From the Research
Slit ventricle syndrome should be managed with surgical intervention, including shunt revision with the installation of an anti-siphon device or programmable valve to prevent overdrainage, as this approach has been shown to improve outcomes in patients with this condition, with a complete resolution rate of 55% and improvement rate of 32% 1. The primary symptoms of slit ventricle syndrome include headaches, nausea, vomiting, and altered mental status that often worsen when the patient is upright.
- The condition typically develops in patients who have had long-term shunting for hydrocephalus.

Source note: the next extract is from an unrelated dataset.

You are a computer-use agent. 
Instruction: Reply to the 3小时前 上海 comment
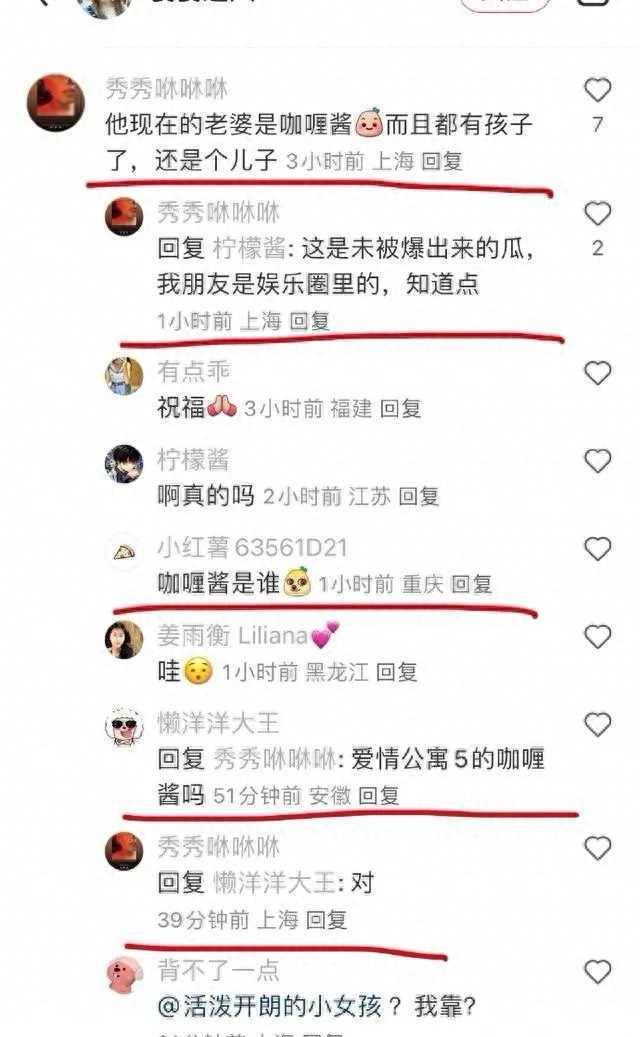[x=442, y=161]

- The underlying mechanism involves the brain becoming dependent on the shunt, with reduced compliance and inability to accommodate normal CSF pressure fluctuations.
- The ventricles collapse around the catheter when the patient is upright due to siphoning effect, causing intermittent shunt obstruction.

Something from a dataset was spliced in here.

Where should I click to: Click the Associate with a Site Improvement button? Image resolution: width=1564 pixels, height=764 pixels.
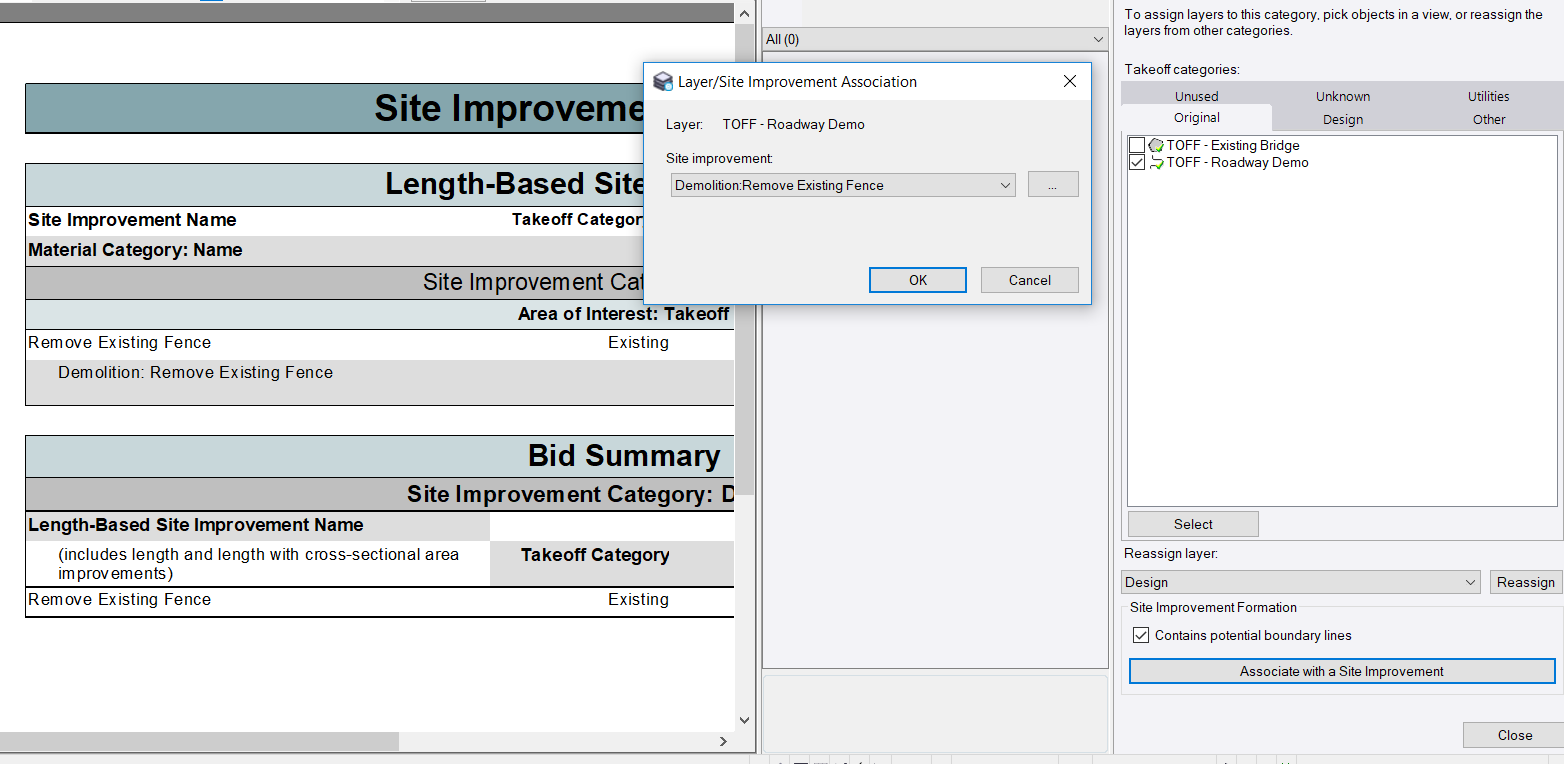[1340, 670]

- Early recognition is important as untreated slit ventricle syndrome can lead to chronic headaches, cognitive impairment, and reduced quality of life.
- Management typically begins with conservative measures such as hydration and lying flat to alleviate symptoms, but surgical intervention may be necessary in severe cases.
- The use of programmable valves, such as ProGav Mietke or Medos Codman, has been shown to be effective in managing slit ventricle syndrome, with comparable outcomes between the two valves 1.
- In selected cases, a programmable antisiphon system, such as ProSa, may be used to improve outcomes.
- Pediatric age, uncomplicated shunt courses, and short SVS histories have been identified as favorable indicators for improved outcomes in patients with slit ventricle syndrome 1.